Further, the finger unevenness information input device of the present invention comprises:
A plurality of input electrodes are arranged along the longitudinal direction of the finger at predetermined intervals, and a plurality of input electrodes to which a finger to be input irregularity information is contacted along the arrangement direction, and the plurality of input electrodes are arranged along the longitudinal direction of the finger. A single output electrode disposed at an end, the finger being in contact with the input electrode, an output connected to the output electrode, an oscillator for outputting a signal of a predetermined frequency, and a plurality of input electrodes. Reading means for sequentially reading each electrical signal to be read out, and detecting means for detecting the electrical signal read by the reading means.

Further, the finger unevenness information input device according to the present invention comprises:
A plurality of output electrodes are arranged at predetermined intervals along the longitudinal direction of the finger of the subject, and a plurality of output electrodes to which a finger to be input irregularity information is contacted along the arrangement direction, and an oscillator that outputs a signal of a predetermined frequency Connecting means for sequentially switching and connecting the output of the oscillator to the plurality of output electrodes, a single input electrode provided so that a part of the body of the subject can be contacted, and electricity obtained from the input electrode. Detection means for detecting a signal.

[0011] The finger irregularity information input device according to the present invention comprises:
A plurality of input electrodes are arranged along the longitudinal direction of the subject's finger at predetermined intervals, and a plurality of input electrodes to which a finger to input unevenness information is contacted along the arrangement direction, and a part of the subject's body is A single output electrode arranged so as to be able to contact, an output connected to this output electrode, an oscillator for outputting a signal of a predetermined frequency,
A reading unit for sequentially reading each electric signal obtained from the plurality of input electrodes; and a detecting unit for detecting the electric signal read by the reading unit.

Further, the personal identification device of the present invention is arranged at predetermined intervals along the longitudinal direction of the finger, and includes a plurality of output electrodes to which the finger to be verified of the subject is contacted along the arrangement direction. An oscillator that outputs a signal of a predetermined frequency, connection means for sequentially switching and connecting the output of the oscillator to the plurality of output electrodes, and an end disposed along a longitudinal direction of a finger of the plurality of output electrodes, A single input electrode with which the finger is brought into contact with the output electrode, a detecting means for detecting the electric signal obtained from the input electrode to obtain characteristic information of the finger to be verified of the person to be authenticated, A storage unit for storing characteristic information for comparison, and by comparing characteristic information obtained by the detection unit with characteristic information stored in the storage unit, the authenticated person or another person can be identified. Determine if there is It has and a constant section.
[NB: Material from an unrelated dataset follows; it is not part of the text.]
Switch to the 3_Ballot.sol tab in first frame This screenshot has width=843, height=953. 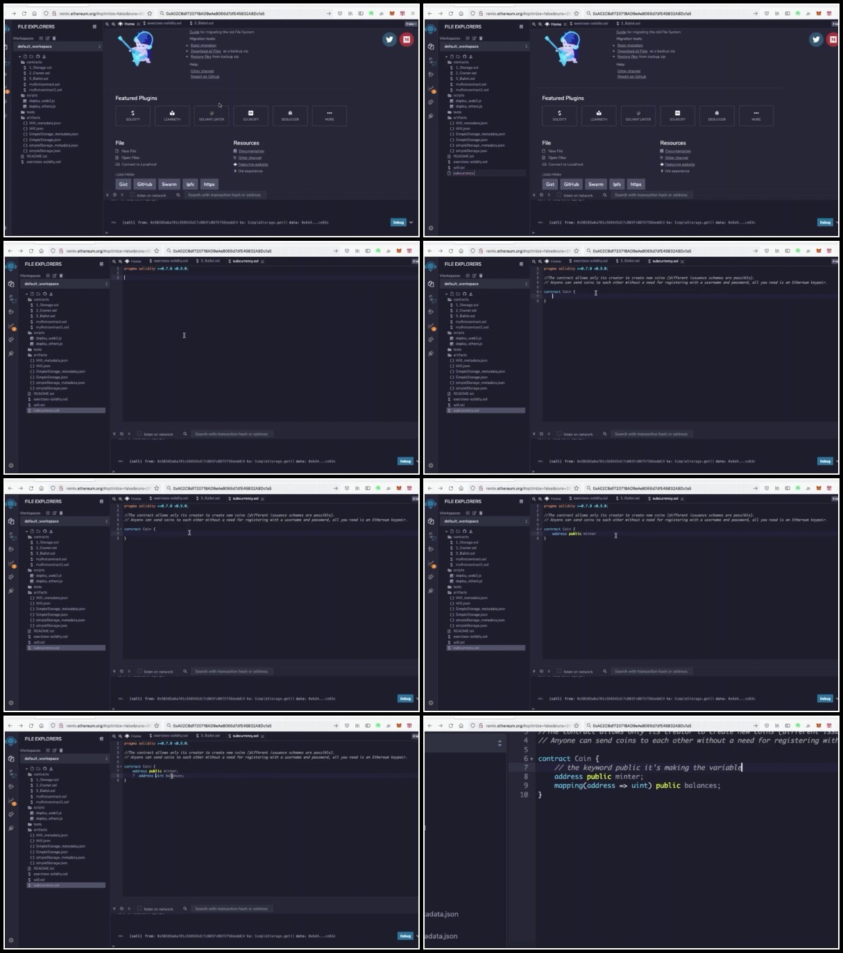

Further, the personal identification device of the present invention is arranged at predetermined intervals along the longitudinal direction of the finger, and includes a plurality of output electrodes with which the finger to be verified is contacted along the arrangement direction. A plurality of oscillators each having an output connected to the plurality of output electrodes and outputting a signal of a predetermined frequency; control means for sequentially controlling on and off of each output of the plurality of oscillators; A single input electrode, which is disposed at an end along the longitudinal direction of the finger and in which the finger is brought into contact with the output electrode, detects an electric signal obtained from the input electrode, thereby verifying a person to be authenticated. Detecting means for obtaining characteristic information of a finger to be detected, storing means for storing characteristic information to be compared in advance, and comparing characteristic information obtained by the detecting means with characteristic information stored in the storing means. By doing before And it comprises a determining means for determining a person or a person to be authenticated himself.
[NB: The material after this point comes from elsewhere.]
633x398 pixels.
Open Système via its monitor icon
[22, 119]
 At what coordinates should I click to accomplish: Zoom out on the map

Further, the personal identification device of the present invention is arranged at predetermined intervals along the longitudinal direction of the finger, and is provided with a plurality of input electrodes with which a finger to be verified is contacted along the arrangement direction. A single output electrode disposed at the end of the plurality of input electrodes along the longitudinal direction of the finger, the finger being brought into contact with the input electrode, and an output connected to the output electrode; An oscillator for outputting a signal, reading means for sequentially reading each electric signal obtained from the plurality of input electrodes, and characteristic information of a finger to be verified of the person to be authenticated by detecting the electric signal read by the reading means. Detecting means for obtaining characteristic information to be compared, storage means for storing characteristic information for comparison in advance, and matching the characteristic information obtained by the detecting means with the characteristic information stored in the storage means, thereby obtaining the target information. The certifier himself And it comprises a determining means for determining whether a person.

[0015] According to the present invention, information on the unevenness of the finger can be obtained by the impedance due to the capacitive coupling between the finger and the electrode. Can be improved.

[0016]

Embodiments of the present invention will be described below with reference to the drawings. First, a first embodiment will be described. FIG. 1 schematically shows the configuration of the personal authentication device according to the first embodiment. This device is
As will be described later, a pattern input unit 1 for receiving a one-dimensional pattern (projection signal) V (i) of the entire finger caused by a difference in the distance between the finger and the output electrode. A control unit 2 for performing overall control and a projection signal (characteristic information for collation) of each finger of the person to be authenticated are written and registered in an IC card 4 as a storage means, or conversely, an IC card A read / write device 3 for reading a projection signal (characteristic information to be compared) registered from a card 4
Consists of

The host machine 5 controls, for example, the opening and closing of doors of important facilities and the sounding of an alarm buzzer in response to a control signal from the control unit 2. Note that the control target of the host machine 5 differs depending on the security system to which the present device is applied.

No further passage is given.